**Source document:**
╔══
IN DEFENSE OF IMPERFECTION?

In a discussion last year Ms. Kandice Beard spoke powerfully about how she wished she never had to cope with epilepsy in her life. She claimed it had had a huge effect on who she was. It caused her enormous suffering. It was an unwanted burden that diminished her quality of life.

We also discussed the future possibilities in genetic engineering and stem cells. We examined how genomics appears to offer the opportunity to eventually eradicate from our collective gene pool such horrors as childhood leukemia, Down’s syndrome, congenital heart defects, Alzheimer’s disease, and a whole host of other maladies that have plagued mankind for millennium. Transgenic foods could help to cut down on pesticides, save plants threatened by disease, increase crop yields, and help feed the hungry in Africa. With stem cells we might soon repair damaged heart, brain, or nerve cells. Therapeutic cloning is the key to stem cell therapies, and right now embryonic stem cells are our best bet for therapeutic cloning. Is all this ethically sound? Is this just more of mankind using reason to understand the physical world around us through science to relieve “unnecessary suffering” and extend life and the quality of life? Is this not just the next stage of evolution -- evolutionary change which is "directed" rather than "random"? As philosopher Frederick Nietzsche claimed in Thus Spoke Zarathustra:

"All beings so far have created something beyond themselves; and do you want to be the ebb of this great flood and even go back to the beasts rather than overcome man? What is the ape to man? A laughingstock or a painful embarrassment. And man shall be just that for the overman: a laughingstock or a painful embarrassment. You have made your way from worm to man, and much in you is still worm. Once you were apes, and even now, too, man is more ape than any ape."
╚══
**Data provided:**
╔══
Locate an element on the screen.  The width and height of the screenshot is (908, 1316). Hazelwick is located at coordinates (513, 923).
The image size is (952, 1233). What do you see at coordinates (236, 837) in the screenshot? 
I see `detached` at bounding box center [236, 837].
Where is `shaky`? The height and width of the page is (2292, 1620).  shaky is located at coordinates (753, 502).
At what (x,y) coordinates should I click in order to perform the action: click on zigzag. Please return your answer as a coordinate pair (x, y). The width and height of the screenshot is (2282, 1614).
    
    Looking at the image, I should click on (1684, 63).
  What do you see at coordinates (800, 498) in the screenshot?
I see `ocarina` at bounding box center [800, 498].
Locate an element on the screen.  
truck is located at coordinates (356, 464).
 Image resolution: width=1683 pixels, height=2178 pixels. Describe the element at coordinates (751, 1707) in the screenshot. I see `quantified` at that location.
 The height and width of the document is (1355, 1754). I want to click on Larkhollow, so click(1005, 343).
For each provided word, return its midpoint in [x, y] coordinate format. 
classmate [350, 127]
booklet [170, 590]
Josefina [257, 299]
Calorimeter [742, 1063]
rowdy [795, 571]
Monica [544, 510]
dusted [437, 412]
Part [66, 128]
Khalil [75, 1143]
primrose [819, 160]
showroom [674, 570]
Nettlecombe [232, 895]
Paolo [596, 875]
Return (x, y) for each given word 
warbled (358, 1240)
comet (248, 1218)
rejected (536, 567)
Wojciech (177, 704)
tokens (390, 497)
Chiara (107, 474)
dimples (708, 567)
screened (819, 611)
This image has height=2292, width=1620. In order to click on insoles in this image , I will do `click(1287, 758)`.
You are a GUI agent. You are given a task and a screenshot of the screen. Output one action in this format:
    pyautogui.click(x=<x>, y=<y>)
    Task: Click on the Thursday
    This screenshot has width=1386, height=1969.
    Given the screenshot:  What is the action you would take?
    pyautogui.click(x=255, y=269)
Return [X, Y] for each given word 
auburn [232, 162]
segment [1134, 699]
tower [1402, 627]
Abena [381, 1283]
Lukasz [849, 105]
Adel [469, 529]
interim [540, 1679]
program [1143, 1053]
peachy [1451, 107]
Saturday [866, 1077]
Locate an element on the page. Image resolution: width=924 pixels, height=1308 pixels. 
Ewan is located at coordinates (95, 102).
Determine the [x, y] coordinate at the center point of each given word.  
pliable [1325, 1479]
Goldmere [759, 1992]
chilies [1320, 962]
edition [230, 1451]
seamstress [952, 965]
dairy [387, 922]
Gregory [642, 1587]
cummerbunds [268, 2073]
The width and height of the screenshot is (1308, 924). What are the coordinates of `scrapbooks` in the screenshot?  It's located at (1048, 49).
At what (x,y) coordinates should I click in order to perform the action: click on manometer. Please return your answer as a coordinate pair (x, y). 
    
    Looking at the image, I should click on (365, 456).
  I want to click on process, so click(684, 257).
╚══
Translate this sentence from the text on genetic engineering and imperfection into Spanish: "With stem cells we might soon repair damaged heart, brain, or nerve cells." The records are not needed.

Con las células madre pronto podríamos reparar células cardíacas, cerebrales o nerviosas dañadas.